To use this notebook, we need devito installed. On your occamypy-ready env, run

pip install --user git+https://github.com/devitocodes/devito.git

import torch
import occamypy as o
import born_devito as b

# Plotting
from matplotlib import rcParams
from mpl_toolkits.axes_grid1 import make_axes_locatable
import matplotlib.pyplot as plt
rcParams.update({
    'image.cmap'     : 'gray',
    'image.aspect'   : 'auto',
    'image.interpolation': None,
    'axes.grid'      : False,
    'figure.figsize' : (10, 6),
    'savefig.dpi'    : 300,
    'axes.labelsize' : 14,
    'axes.titlesize' : 16,
    'font.size'      : 14,
    'legend.fontsize': 14,
    'xtick.labelsize': 14,
    'ytick.labelsize': 14,
    'text.usetex'    : True,
    'font.family'    : 'serif',
    'font.serif'     : 'Latin Modern Roman',
})

WARNING! DATAPATH not found. The folder /tmp will be used to write binary files

/nas/home/fpicetti/miniconda3/envs/occd/lib/python3.10/site-packages/dask_jobqueue/core.py:20: FutureWarning: tmpfile is deprecated and will be removed in a future release. Please use dask.utils.tmpfile instead.
  from distributed.utils import tmpfile

Setup¶

args = dict(
    filter_sigma=(1, 1),
    spacing=(10., 10.),  # meters
    shape=(101, 101),    # samples
    nbl=20,              # samples
    nreceivers=51,
    src_x=[500],         # meters
    src_depth=20.,       # meters
    rec_depth=30.,       # meters
    t0=0.,
    tn=2000.,            # Simulation lasts 2 second (in ms)
    f0=0.010,            # Source peak frequency is 10Hz (in kHz)
    space_order=5,
    kernel="OT2",
    src_type='Ricker',
)

def unpad(model, nbl: int = args["nbl"]):
    return model[nbl:-nbl, nbl:-nbl]

create hard model and migration model

model_true, model_smooth, water = b.create_models(args)
model = o.VectorNumpy(model_smooth.vp.data.__array__())
model.ax_info = [
    o.AxInfo(model_smooth.vp.shape[0], model_smooth.origin[0] - model_smooth.nbl * model_smooth.spacing[0],
             model_smooth.spacing[0], "x [m]"),
    o.AxInfo(model_smooth.vp.shape[1], model_smooth.origin[1] - model_smooth.nbl * model_smooth.spacing[1],
             model_smooth.spacing[1], "z [m]")]
model_extent = [0., 1000., 1000., 0.]

Define acquisition geometry

rec = b.build_rec_coordinates(model_true, args)
src = [b.build_src_coordinates(x, args["src_depth"]) for x in args["src_x"]]

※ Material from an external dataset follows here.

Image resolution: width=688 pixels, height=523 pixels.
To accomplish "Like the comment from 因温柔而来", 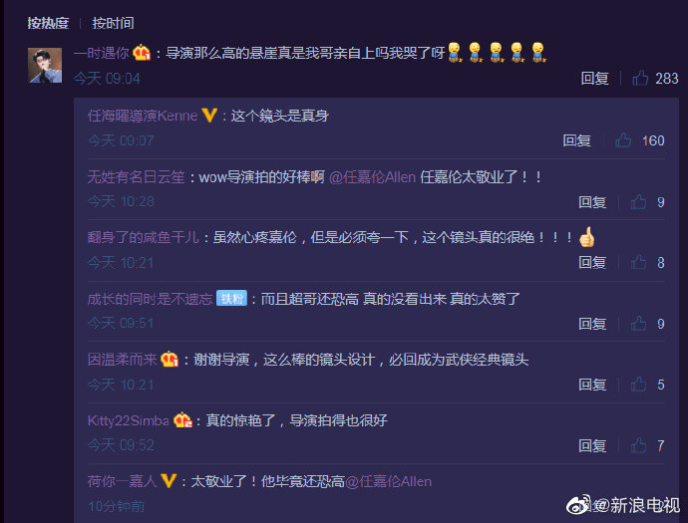I will (638, 384).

create the common shot gather (CSG) data¶

d = o.VectorTorch(b.propagate_shots(model=model_true, src_pos=src, rec_pos=rec, param=args))
assert d[:].requires_grad is False

fig, axs = plt.subplots(1, 1, sharey=True)
axs.imshow(d.plot(), clim=o.plot.clim(d[:]),
           extent=[d.ax_info[1].o, d.ax_info[1].last, d.ax_info[0].last, d.ax_info[0].o])
axs.set_xlabel(d.ax_info[1].l)
axs.set_ylabel(d.ax_info[0].l)
fig.suptitle(r"Nonlinear data: $\mathbf{d}$")
plt.tight_layout()
plt.show()

Instantiate the Born operator...¶

B = b.BornSingleSource(velocity=model_smooth, src_pos=src[0], rec_pos=rec, args=args)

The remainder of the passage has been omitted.